Poursuivez la méditation sur Pierre lors de l'arrestation de Jésus, en reprenant juste après sa dernière phrase.

→ TEXTE FOURNI
◇ ◇ ◇
Quatrième partie

Méditations préparatoires à la Grande Passion du Christ

3
Pierre

Je ne connais pas cet homme!

On vient d’arrêter Jésus...

Après avoir embrassé Jésus, Judas s’en est allé, discrètement: il avait ses trente deniers à toucher. Et puis, il ne tenait pas tellement à rencontrer Pierre et les autres...

On vient d’arrêter Jésus. Après un mouvement de stupeur à la vue de Judas, Pierre a dégainé son épée, mais Judas s’était déjà éclipsé. Alors, se retournant, malgré la présence des nombreux gardes armés, et le grand risque qu’il prenait, Pierre coupa l’oreille de Malchus, serviteur du grand-prêtre. Pierre n’était pas un lâche... Mais Jésus le regarda: “Remets ton épée au fourreau. Je dois boire la coupe que m’a donnée le Père.”

Pierre est désarmé: au sens propre et au sens figuré. Il ne comprend pas la parole de Jésus, mais il rengaine son épée tandis que Jésus guérit l’oreille de Malchus. Maintenant les soldats se saisissent de Jésus, Le ligotent, et L’emmènent en Le malmenant durement. La plupart des apôtres se sont enfuis, mais Pierre est resté avec Jean: il veut voir la suite des événements, et surtout il veut défendre son Maître: Pierre n’est pas un lâche...
◇ ◇ ◇
→ EXTRAITS DU LISTING
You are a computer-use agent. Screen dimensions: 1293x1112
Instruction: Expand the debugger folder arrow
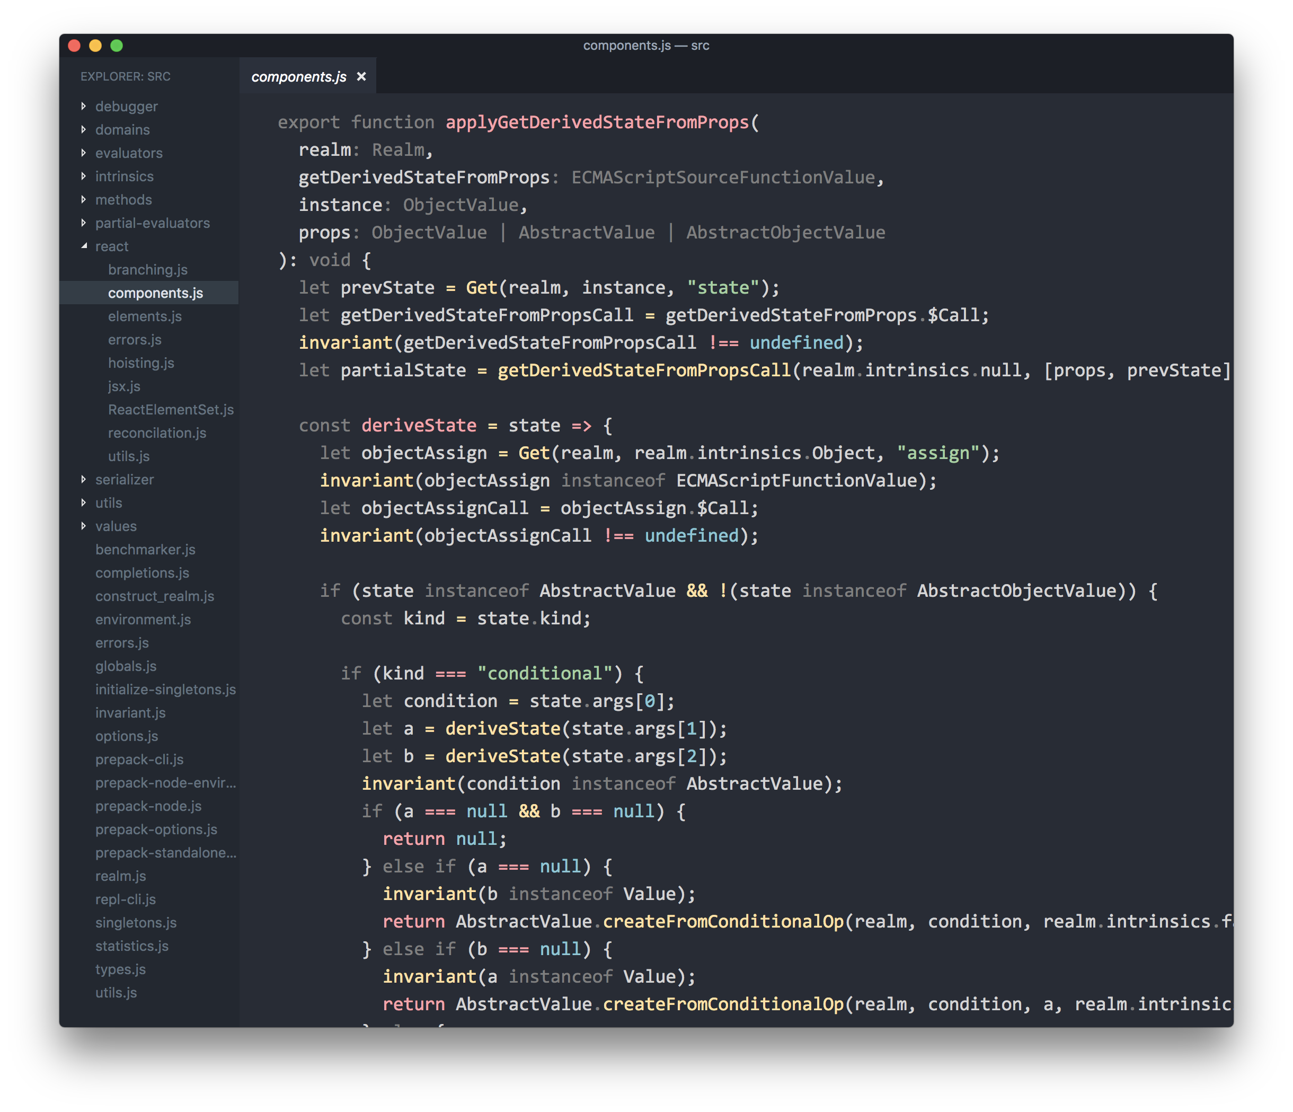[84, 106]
◇ ◇ ◇
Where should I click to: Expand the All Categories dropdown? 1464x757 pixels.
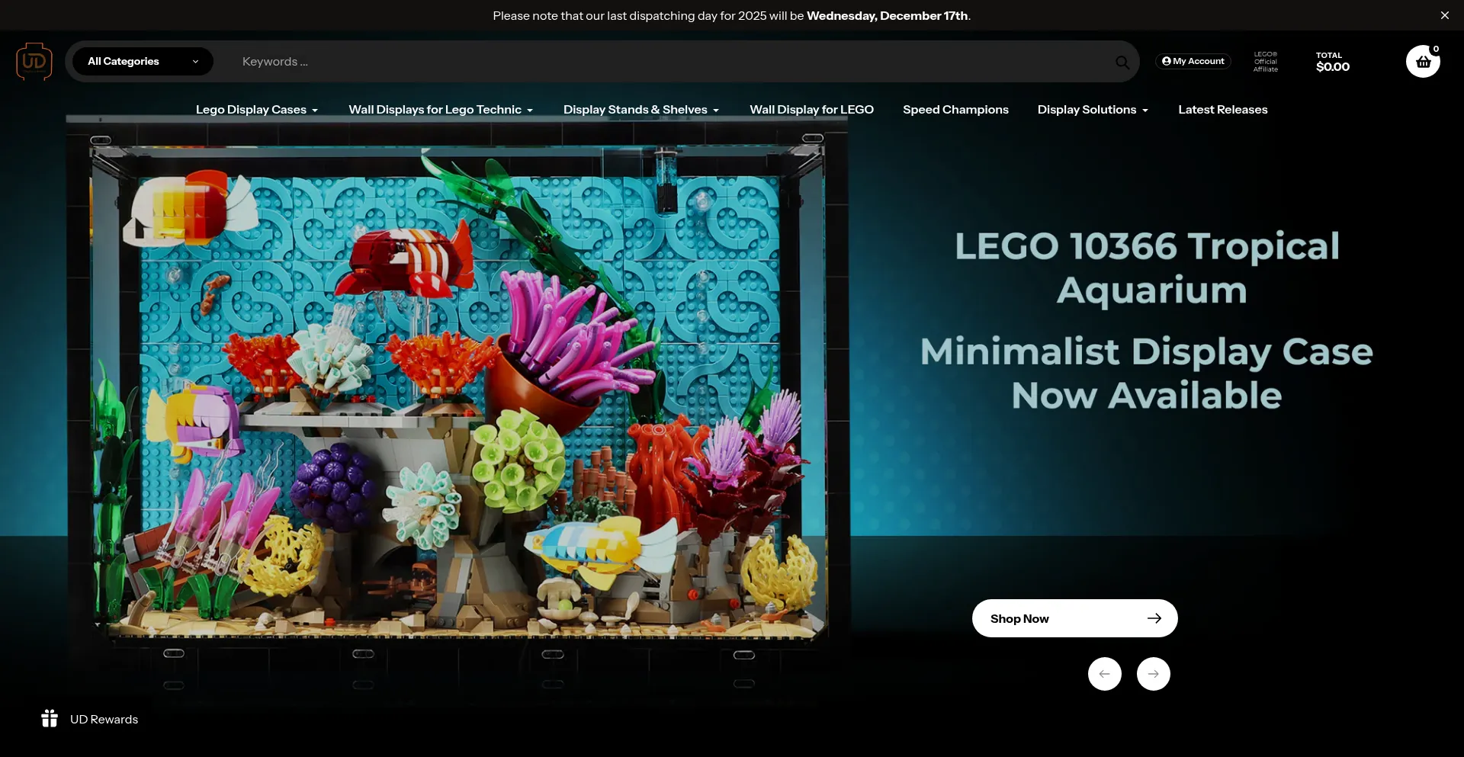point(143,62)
◇ ◇ ◇
→ RÉPONSE FINALE
Jésus est conduit vers Anne, le beau-père de Caïphe, “grand-prêtre cette année-là.” Caïphe avait déjà décidé dans son cœur, de faire disparaître Jésus: “Il vaut mieux qu’un seul homme meure et que la nation ne périsse pas.” Jésus, innocent, est là, devant ses juges dérisoires. Jésus, le Fils de Dieu, le Roi des Juifs, jugé par des hommes à l’honnêteté douteuse! Son crime: avoir fait le bien partout où Il passait, avoir prêché l’amour! “Aimez-vous les uns les autres!”

Jean et Pierre qui avaient suivi Jésus, entrèrent dans la cour du grand-prêtre. Jean connaissait le grand-prêtre, et Pierre n’était pas un lâche. Pierre était inquiet pour son Maître, il voulait être là pour éventuellement Le défendre. Non, Pierre n’est pas un lâche, il en est sûr, il donnerait même sa vie pour Jésus!

Il faisait froid, cette nuit-là: aussi, en attendant la suite des événements, les serviteurs et les gardes se serrèrent-ils autour d’un feu, pendant que le grand-prêtre interrogeait Jésus, dans la cour, en public. Pourquoi un serviteur se permit-il de gifler Jésus? Pierre a vu ce geste et frémit...

Le froid, peut-être, ou la peur?... Inconsciemment Pierre s’éloigne et se dirige vers le feu. Pierre tremble de plus en plus: il voudrait agir, il ne le peut pas. Il voudrait crier: il ne le peut pas. Il est comme paralysé.

Une servante le reconnaît: “Toi aussi Tu étais avec cet homme!” Pris d’une imprévisible panique, d’une épouvante irrépressible, incontrôlable, Pierre répond: ”Non, tu fais erreur, tu dois confondre, je n’étais pas avec cet homme.”

Maintenant, il faut conduire Jésus jusque chez Caïphe. En passant devant Pierre, un des hommes armés qui tenaient Jésus, le reconnaît. “Mais, toi, tu étais avec lui; je te reconnais bien!” Pierre répond rapidement: “Mais non, tu dois confondre!” et se dirige vers la sortie. Mais là, le gardien s’écrie: “Bien sûr, je te reconnais; tu étais avec cet homme: je t’ai encore vu avec lui il y a moins d’une semaine.”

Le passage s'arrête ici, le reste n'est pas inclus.